▶ **About this task**:
Check the entries below for lines with "Bible"; report only how many there are.

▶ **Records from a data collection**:
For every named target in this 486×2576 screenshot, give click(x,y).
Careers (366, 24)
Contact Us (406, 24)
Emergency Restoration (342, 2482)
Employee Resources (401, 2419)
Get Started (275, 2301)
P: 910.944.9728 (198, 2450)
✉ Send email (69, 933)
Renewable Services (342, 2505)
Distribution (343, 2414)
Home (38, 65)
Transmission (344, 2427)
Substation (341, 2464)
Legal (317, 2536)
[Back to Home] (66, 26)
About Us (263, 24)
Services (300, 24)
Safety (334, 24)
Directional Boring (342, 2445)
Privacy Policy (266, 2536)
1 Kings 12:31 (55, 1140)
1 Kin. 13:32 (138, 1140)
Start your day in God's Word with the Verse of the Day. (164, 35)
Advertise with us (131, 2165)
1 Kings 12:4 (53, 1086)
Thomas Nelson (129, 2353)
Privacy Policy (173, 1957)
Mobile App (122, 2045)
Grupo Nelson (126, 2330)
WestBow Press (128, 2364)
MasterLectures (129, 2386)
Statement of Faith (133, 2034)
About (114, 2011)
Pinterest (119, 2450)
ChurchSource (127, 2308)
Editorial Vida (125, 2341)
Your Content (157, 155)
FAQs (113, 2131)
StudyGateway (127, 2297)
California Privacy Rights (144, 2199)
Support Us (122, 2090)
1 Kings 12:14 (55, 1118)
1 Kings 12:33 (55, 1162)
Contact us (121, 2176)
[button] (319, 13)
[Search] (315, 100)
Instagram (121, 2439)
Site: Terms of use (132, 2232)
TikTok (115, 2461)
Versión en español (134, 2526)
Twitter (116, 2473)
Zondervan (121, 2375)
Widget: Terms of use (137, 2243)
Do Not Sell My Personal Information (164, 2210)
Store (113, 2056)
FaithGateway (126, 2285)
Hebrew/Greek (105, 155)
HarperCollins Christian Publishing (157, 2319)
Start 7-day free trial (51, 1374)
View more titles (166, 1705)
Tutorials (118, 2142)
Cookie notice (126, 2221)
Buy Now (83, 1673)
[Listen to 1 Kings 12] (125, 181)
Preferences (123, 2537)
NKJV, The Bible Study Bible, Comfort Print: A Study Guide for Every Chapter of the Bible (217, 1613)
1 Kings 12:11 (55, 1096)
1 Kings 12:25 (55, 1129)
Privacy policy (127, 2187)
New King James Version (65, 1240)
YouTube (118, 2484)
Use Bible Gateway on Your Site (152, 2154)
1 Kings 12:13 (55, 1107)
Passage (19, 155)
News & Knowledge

▶ **Output of the exercise**:
2